Attack on Free Speech and Academic Freedoms

Old Criticisms, New Threats

Professors are often lightning rods, but many see a new menace to academic freedom in recent physical threats against faculty members who speak out on race and other issues.

Colleen Flaherty–June 26, 2017 — Inside Higher Ed —
From top, left to right: Keeanga-Yamahtta Taylor, Johnny Eric Williams, Sarah Bond, Dana Cloud, Tommy J. Curry and Bret Weinstein

Professors have long been political targets. But a spate of recent threats against scholars — including two that have led to campus closures — is raising fresh concerns about safety and academic freedom.

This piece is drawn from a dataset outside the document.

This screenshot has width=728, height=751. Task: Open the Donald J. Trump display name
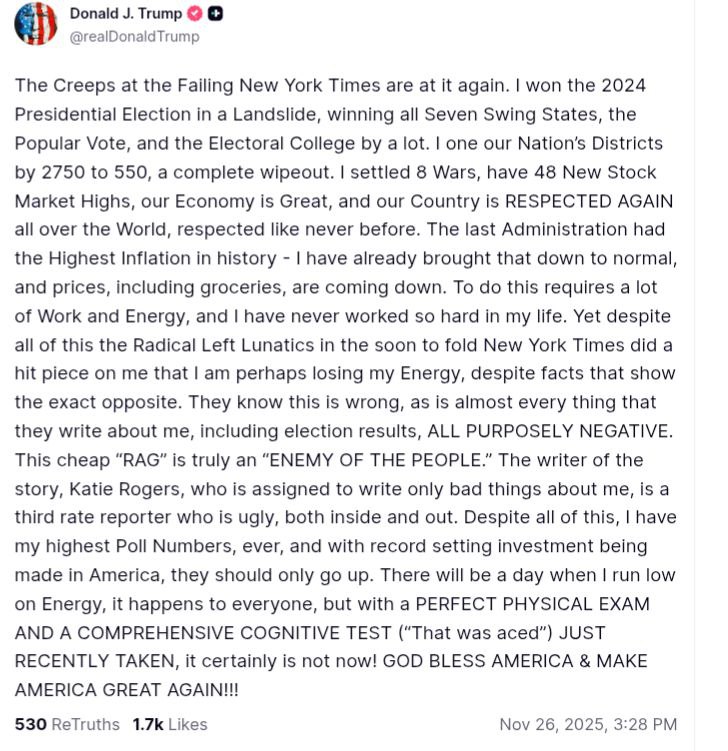(127, 14)
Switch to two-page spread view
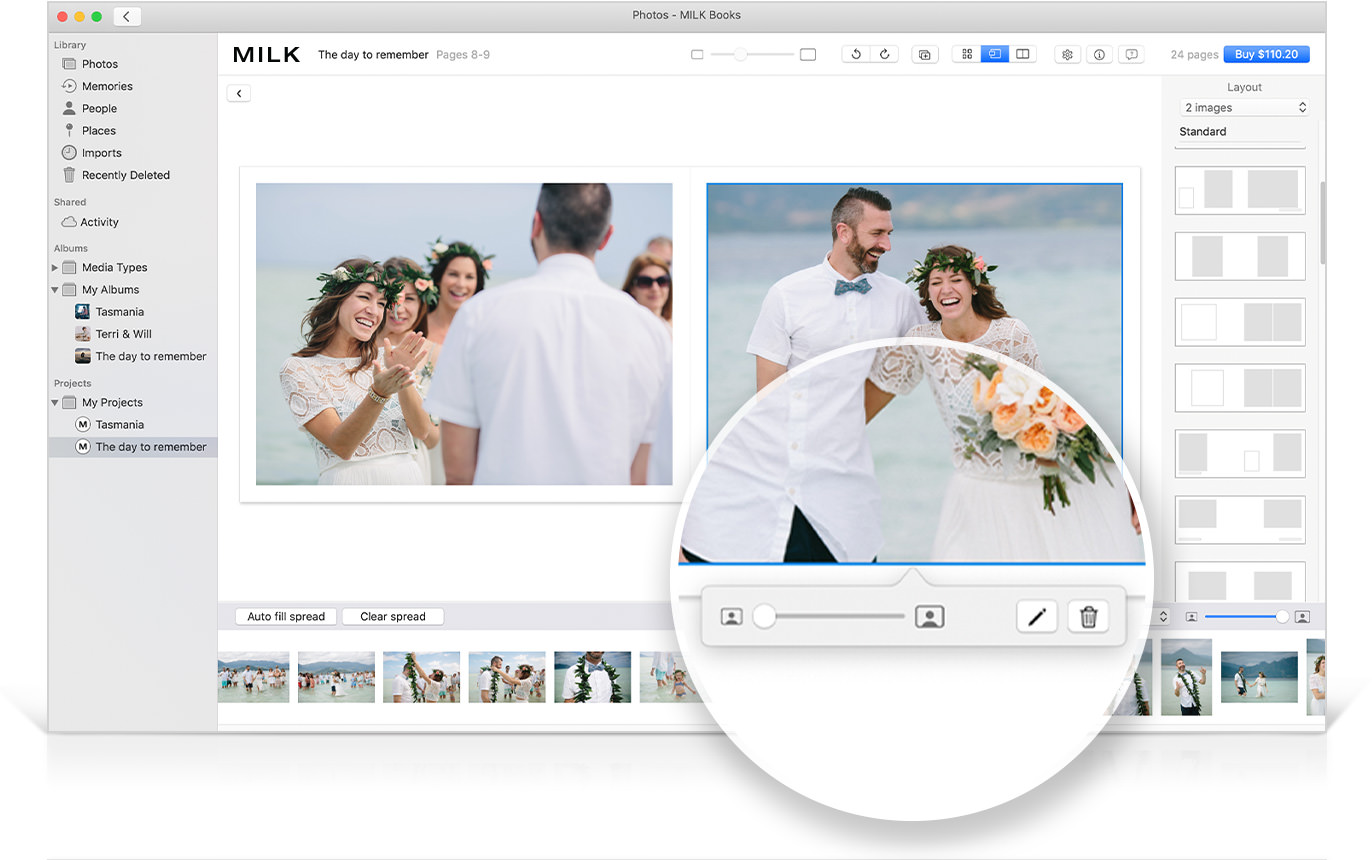 point(1023,54)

The American Associations of University Professors “is definitely concerned about this trend, which I think is a fair description of what is happening,” said Hans-Joerg Tiede, senior program officer for academic freedom and tenure at AAUP. “We will continue to monitor it and consider what other actions we can take.”

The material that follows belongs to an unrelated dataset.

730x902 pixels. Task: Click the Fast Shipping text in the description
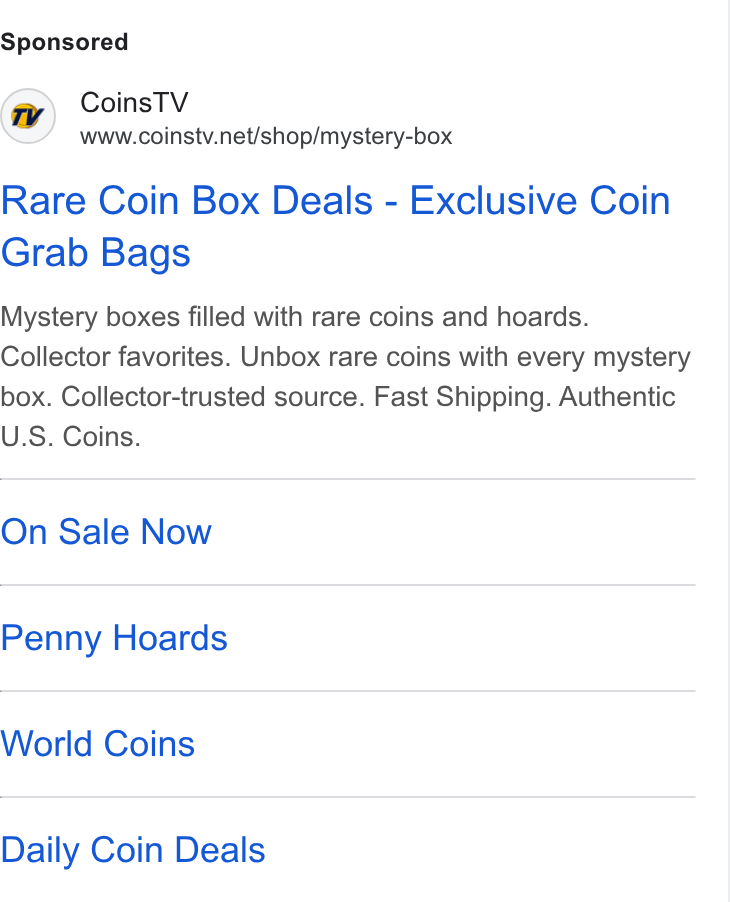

First, a roundup of cases:

  • In early May, Tommy J. Curry, associate professor of philosophy at Texas A&M University, faced death threats and race-based harassment for talking about violence against whites in a 2012 podcast interview about the gory Quentin Tarantino film Django Unchained. Portions of Curry’s opinions were quoted in right-wing publications, where he was portrayed as advocating violence.
  • Bret Weinstein, a professor of biology at Evergreen State College, was in May warned to stay off that campus by security officials after he questioned the logic of a student request that all white students and faculty members stay away during a day of protest. The college temporarily shut down after further threats and demands from some students that Weinstein be fired.
  • Keeanga-Yamahtta Taylor, an assistant professor of African-American studies at Princeton University, canceled planned public talks this month, saying she received hateful messages and death threats for criticizing President Trump in a commencement speech at Hampshire College.
  • Sarah Bond, an assistant professor of classics at the University of Iowa, faced threats and harassment — some of it anti-Semitic — after publishing a piece in Hyperallergic. She argued that classicists should do more to highlight the fact that statues were often painted and so not necessarily reflective of the “classical ideal” now equated with white marble. Bond’s views are widely backed by scholars in her field.
  • At Syracuse University, Dana Cloud, a professor of communication and rhetoric, was the subject of threats and harassment after she tweeted for counterdemonstrators to join her and “finish off” a dispersing group of protesters against Islamic law.
  • Most recently, Johnny Eric Williams, an associate professor of sociology at Trinity College in Connecticut, said he had to flee town due to threats — and the campus shut down for a day — after conservative news websites shared Facebook posts he made about race. He used the hashtag #LetThemFuckingDie in response to an online article about racism of the same name. Some have argued he was advocating violence against whites, but he’s since said he was referring to systemic racism.